The Third Step of AA says: “Made a decision to turn our will and our lives over to the care of God as we understood Him.” And the idea of a Higher Power also comes up on the Second Step: “Came to believe that a Power greater than ourselves could restore us to sanity.” It is therefore inevitable that AA members who work the Steps will come across a similar, or the same kind of spiritual Awakening that I had, if they haven’t already when they walk into the rooms of AA. But the Steps are well thought out, and they guided and helped me find my own definition of a Higher Power.
After a meeting one day someone said that even though I didn’t believe in God that I could believe in a Higher Power, or something that is bigger than me. So I started focusing on that. I’ve never understood the idea that God is somewhere else, in a different place. I also knew that the Aztecs and ancient Europeans worshipped the Sun, so I thought, why not? The Sun will be my Higher Power. I need to believe in something I can see and feel.

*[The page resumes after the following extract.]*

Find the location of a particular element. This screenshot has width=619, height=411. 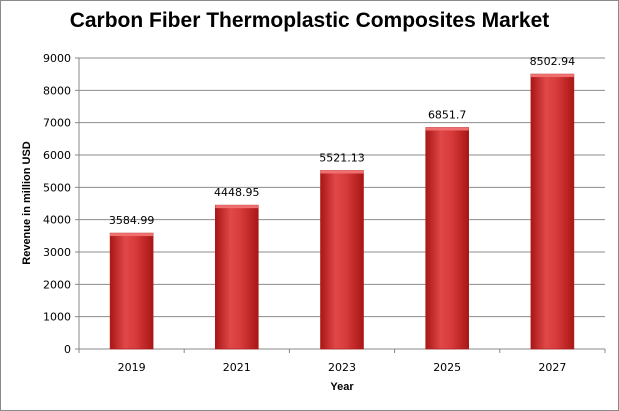

y-tick-label: 3000 is located at coordinates (57, 252).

I remember at night before I went to sleep, I would think about the size of the Sun and compare it to the Earth. I know the Sun is roughly a million times bigger than the earth, so just picturing that in my head was incredibly spiritual and soothing. I soon realized that I’m not the center of the universe and I believe that realization saved my life. I liken it to Christians when they say they have discovered Jesus and given their lives to him. I think it’s a similar experience, if not the same. I also realized that I until I found AA, I thought I was the center of the Universe, and I wasn’t even aware I had this frame of mind. My life was like a lost ship adrift in the ocean.

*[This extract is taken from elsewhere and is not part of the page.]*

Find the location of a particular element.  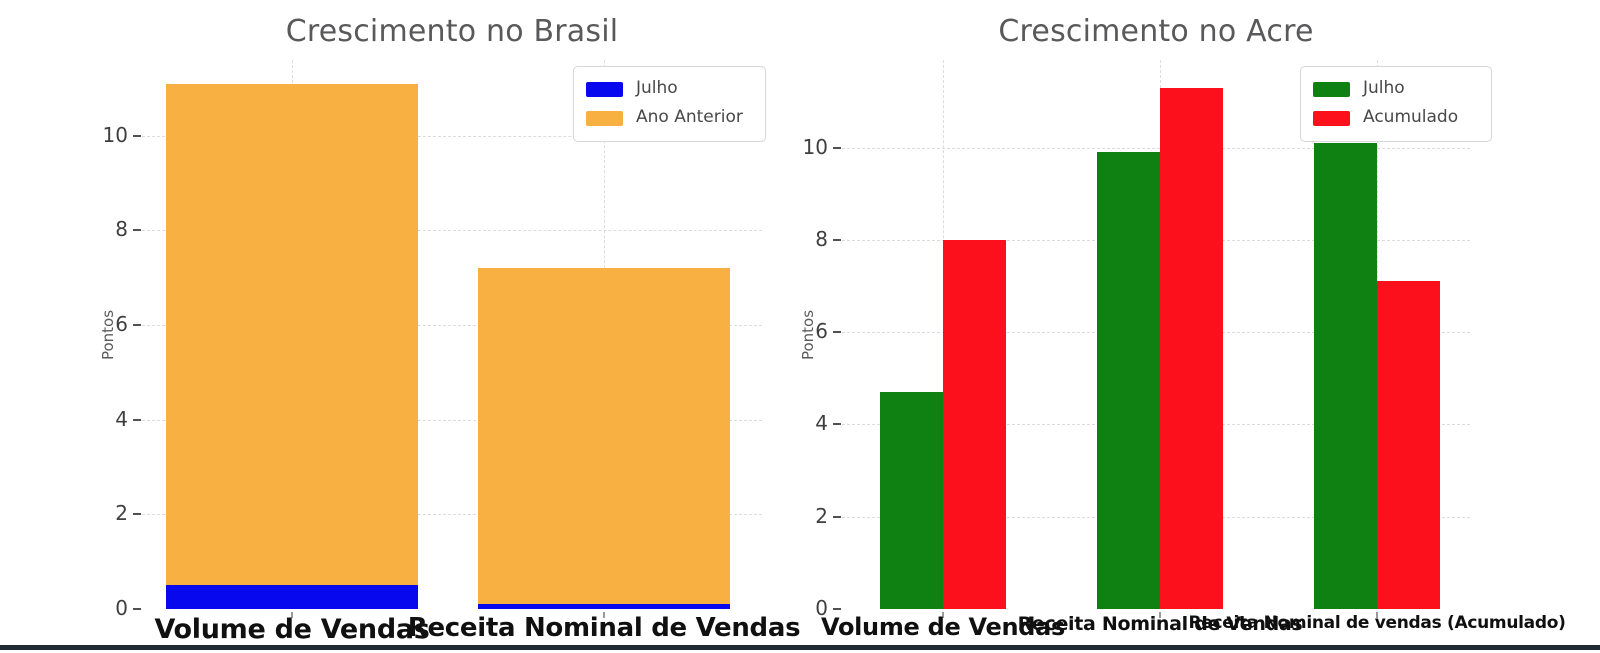

legend-item-acumulado: Acumulado is located at coordinates (1396, 118).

The Sun soon became everything to me. At first it was awkward to pray to the Sun, but when I joined AA, I was always saying the Serenity Prayer at the end of meetings anyway, so it eventually became easy. In addition someone after a meeting–it’s always a good idea to stick around after a meeting and talk to other members–said to me, after I expressed how much time I spent worrying about things, that if I prayed, I couldn’t worry at the same time. So I decided to use prayer to quieten my mind from worry, and from my unbalanced emotions that I had from years of heavy drinking. Praying to the Sun helps me meditate and sleep; it takes away my worries and helps me find serenity. The Sun is my Higher Power and I always put the Sun in front of me and my life first. Without the Sun, I wouldn’t be alive today. Prayer is a fundamental part of my sobriety and life.